Collected data entries
>>>>

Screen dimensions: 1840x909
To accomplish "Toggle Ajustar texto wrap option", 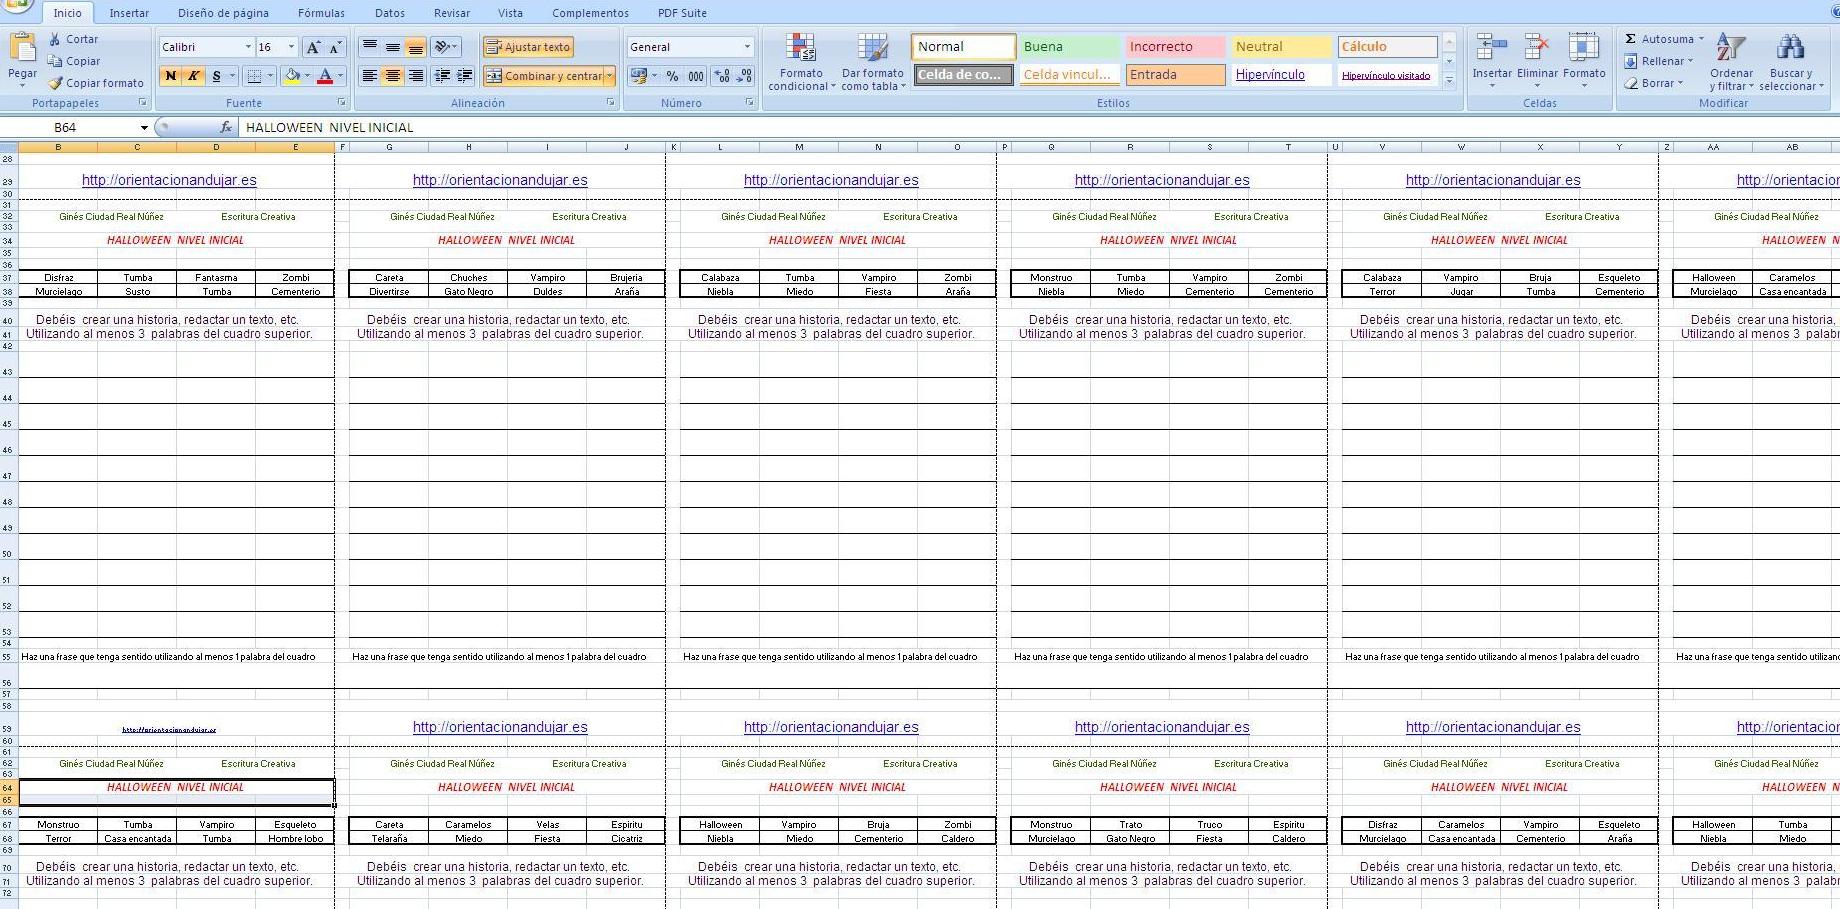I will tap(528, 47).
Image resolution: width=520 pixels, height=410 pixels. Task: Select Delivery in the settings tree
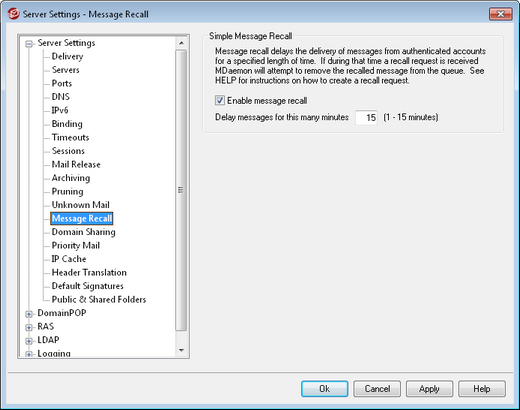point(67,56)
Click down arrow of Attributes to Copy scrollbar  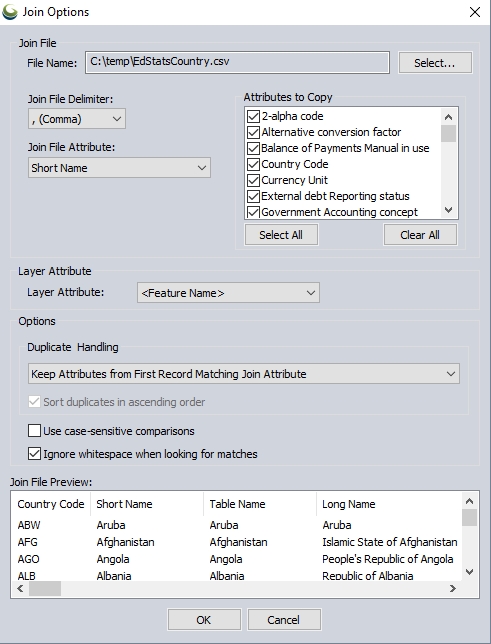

<<<<

**Work to be completed:**
Your copy should consist solely of the lines from the line containing "Image resolution: width=520" through the last line of the records above, reproduced exactly, with the pictures left out.

**Written answer:**
Image resolution: width=520 pixels, height=410 pixels. Task: Select Delivery in the settings tree
point(67,56)
Click down arrow of Attributes to Copy scrollbar  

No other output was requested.